A similar algorithm is written using capacitive elements and the union of the two results is used for partitioning. A disadvantage of this algorithm is that it may produce some very large sub-circuits. An additional partitioning pass is usually necessary to break large circuits and combine small circuits. It is also important to note that the partitioning criterion is very local.

# 2.6 Summary

This chapter has described the basic techniques for formulation of the circuit equations based on Kirchoff's laws. Direct and iterative techniques for solution of these equations have been described. Selection of an appropriate simulation time step is essential for reducing the simulation time while maintaining accuracy. Various techniques for selecting time steps have been described. Three iterative techniques namely: linear relaxation, non-linear

relaxation and waveform relaxation have been discussed. Speed-up techniques used in conjunction with the WR techniques were also outlined. The relaxation based techniques are ideally suited for implementation on parallel processors. The following chapter describes parallel relaxation methods.

## 3. PARALLEL RELAXATION METHODS

Relaxation techniques partition a circuit into a number of sub-circuits. Each sub-circuit is simulated independently using either a direct or an iterative technique, and an iterative technique is applied across sub-circuits. This makes relaxation techniques suitable for parallel implementation. Parallel relaxation methods are designed to exploit coarse grain parallelism across sub-circuits and fine grain parallelism in a single iteration of a sub-circuit. Appropriate selection of a parallel relaxation method depends on the nature of the circuit and the characteristics of the parallel architecture. This chapter describes parallel architectures and issues involved in implementing parallel applications. Parallel forms of waveform relaxation and iterated timing analysis are described. Partitioning and placement techniques used for implementing applications on distributed memory machines are also discussed.

# 3.1 Parallel Processing Techniques

The basic principle of any parallel processing system is to partition a given problem into a number of sub-problems and solve the sub-problems concurrently. As computing device characteristics approach their physical limits, it will become increasingly expensive to implement high performance uniprocessor systems. Therefore parallel processing techniques are increasingly used for the solution of CPU intensive problems such as image processing, three-dimensional fluid modeling and finite element analysis. More recently, due to commercial availability of multiprocessor systems, parallel processing systems have become attractive for the analysis and design of VLSI circuits. Important advantages of parallel processing systems include their low cost to throughput ratio and scalability. This section describes the issues involved in the design and application of MIMD computers. Shared memory and distributed memory architectures are

discussed [16][18]. The Kendell Square Research KSR-1 [39, 40, 41] is an example of a novel shared-memory multiprocessor. Important features of KSR-1 are described.

### 3.1.1 Shared-memory Systems

Shared memory architectures use a global, shared memory for inter-processor communication and coordination. The mechanism used for interconnecting processors and memory modules is an important architectural characteristic of shared-memory computers. Commonly used interconnection mechanisms are shared bus, crossbar switch and multi-stage inter-connection network [16].

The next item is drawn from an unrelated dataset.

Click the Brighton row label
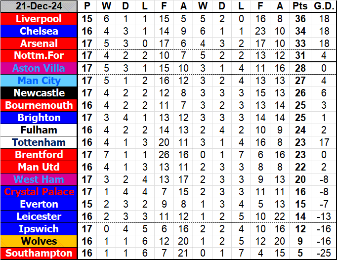Image resolution: width=337 pixels, height=260 pixels. [39, 118]
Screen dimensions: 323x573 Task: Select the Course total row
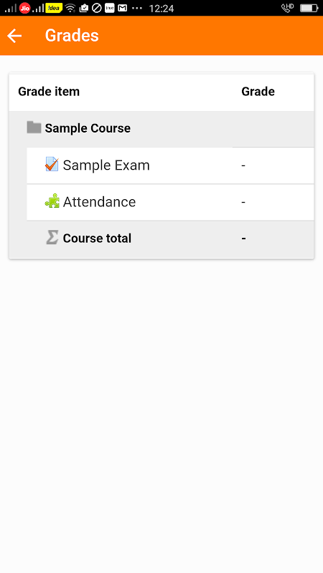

A time-shared common bus is the simplest mechanism to interconnect processor and memory modules. It can be used for systems with moderate numbers of processors, ranging from four to 20. Since only one processor accesses the bus at any given time, the bus bandwidth usually limits performance of the system.

The crossbar interconnection technology uses a crossbar switch of  $n^2$  cross points to connect n processors with n memories (see Figure 3.1). The crossbar switch is a non-blocking network. It provides a dedicated path for communication between each processor-memory pair; therefore contention for communication links is avoided. Power, pinout, size and cost considerations have limited crossbar architectures to a small number of processors (from four to 16). The Alliant FX/8 is a commercial architecture that uses a crossbar scheme [16].

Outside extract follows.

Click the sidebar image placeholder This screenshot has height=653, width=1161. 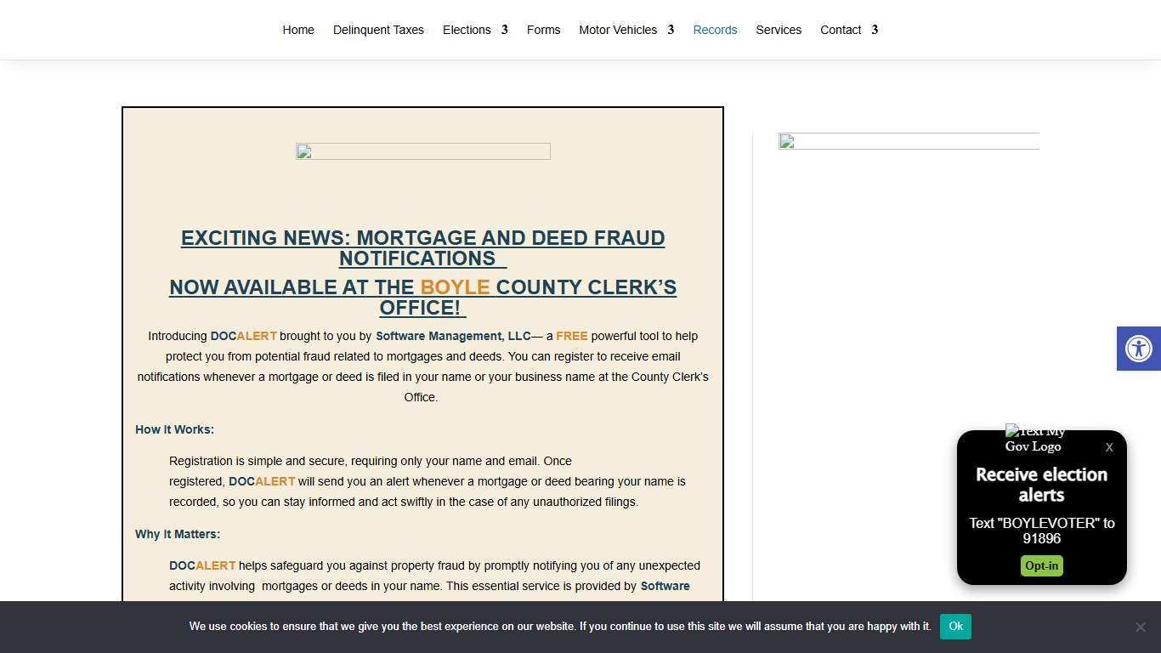908,141
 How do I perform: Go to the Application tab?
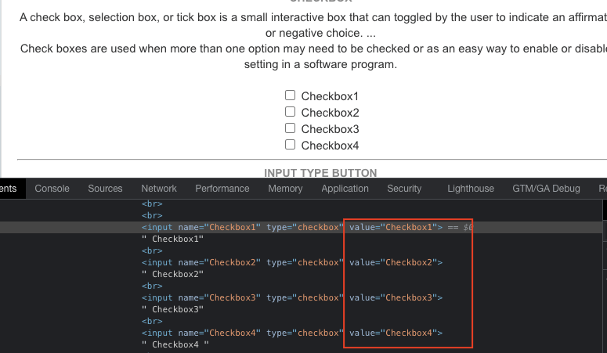pos(345,189)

Multistage interconnection networks strike a compromise between price/performance alternatives offered by crossbars and buses. An  $N \times N$  MIN connects N processors to N memories using multiple stages of switches. When N is a power of 2, one alternative is to employ  $\log_2 N$  stages of N/2 switches, using  $2 \times 2$  switches. A significant feature of MINs is scalability. The BBN Butterfly multiprocessor used a MIN for connecting processors to memories. It could be configured with up to 256 processors [16].

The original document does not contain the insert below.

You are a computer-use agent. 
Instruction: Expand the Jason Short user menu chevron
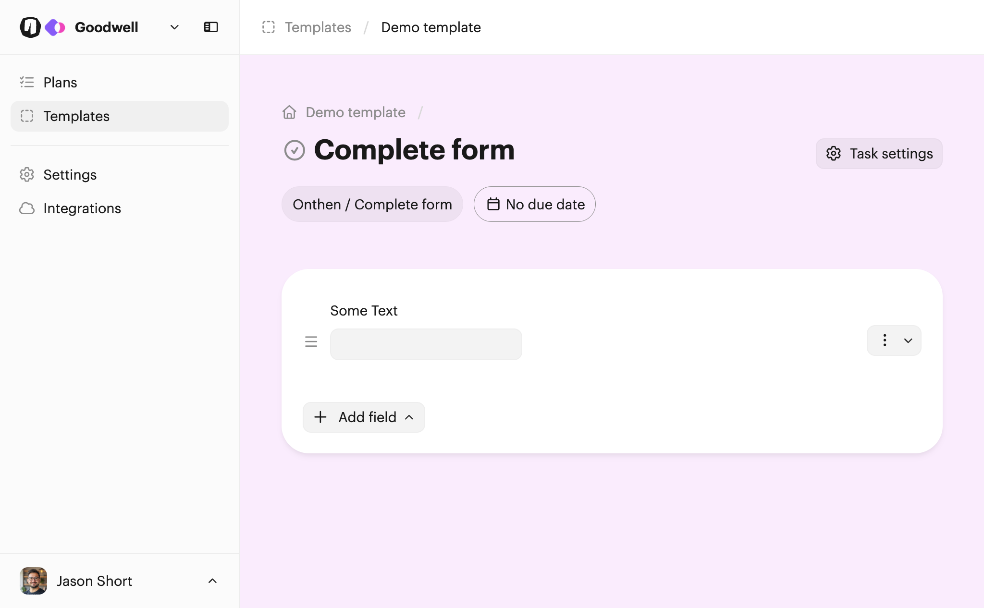(x=212, y=581)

Figure 3.1: Shared memory interconnection networks [16]

- a) Common bus
- b) Crossbar switch
- c) Multistage interconnection

Each processor in a shared-memory architecture can address the global shared memory. This makes the shared memory programming model similar to the uniprocessor programming model. Parallel versions of commonly used programming languages such as parallel FORTRAN and parallel C allow conversion of existing sequential code to a form suitable for running on shared memory machines. In addition, lower inter-processor communication costs make this architecture suitable for exploiting fine grain parallelism. However important problems such as data access synchronization and cache coherency, must be solved. These problems are briefly described below. Coordinating processors with shared variables requires atomic synchronization mechanisms to prevent one processor from accessing a datum before another finishes updating it. The "test-and-set" is an example of a synchronization mechanism. It provides an atomic operation that subjects a key to a comparison test before allowing the key or associated data to be updated.

Typically each processor in a shared memory architecture also has a local memory used as a cache. Therefore multiple copies of the same shared data may exist in various processor's caches at a given time. Maintaining consistent versions of such data is the cache coherency problem. Cache coherency mechanisms provide new versions of cached data to each involved processor whenever a processor updates its copy. Small multiprocessor systems can use hardware "snooping" mechanisms to determine when shared data has been updated. Large systems usually depend on software mechanisms to ensure consistency.

# 3.1.2 Distributed Memory Systems

Distributed memory architectures connect multiple autonomous processing modules using a processor-to-processor interconnection network. Each processing module consists of a processor and its local memory. Processing modules (nodes) share data by explicitly passing messages through the interconnection network. Distributed memory computers are relatively less expensive and scale well. Various interconnection networks have been proposed to support scalability. In addition, certain classes of algorithms can be efficiently implemented using a specific interconnection topology. Several metrics are used to compare interconnection networks. Two

important characteristics of a network are node degree and network diameter. Node degree refers to the maximum number of communication links supported by a node and network diameter is the maximum number of communication links that must be traversed to transmit a message to any node along the shortest path. It is assumed that all nodes in the network are identical. Figure 3.2 shows commonly used topologies.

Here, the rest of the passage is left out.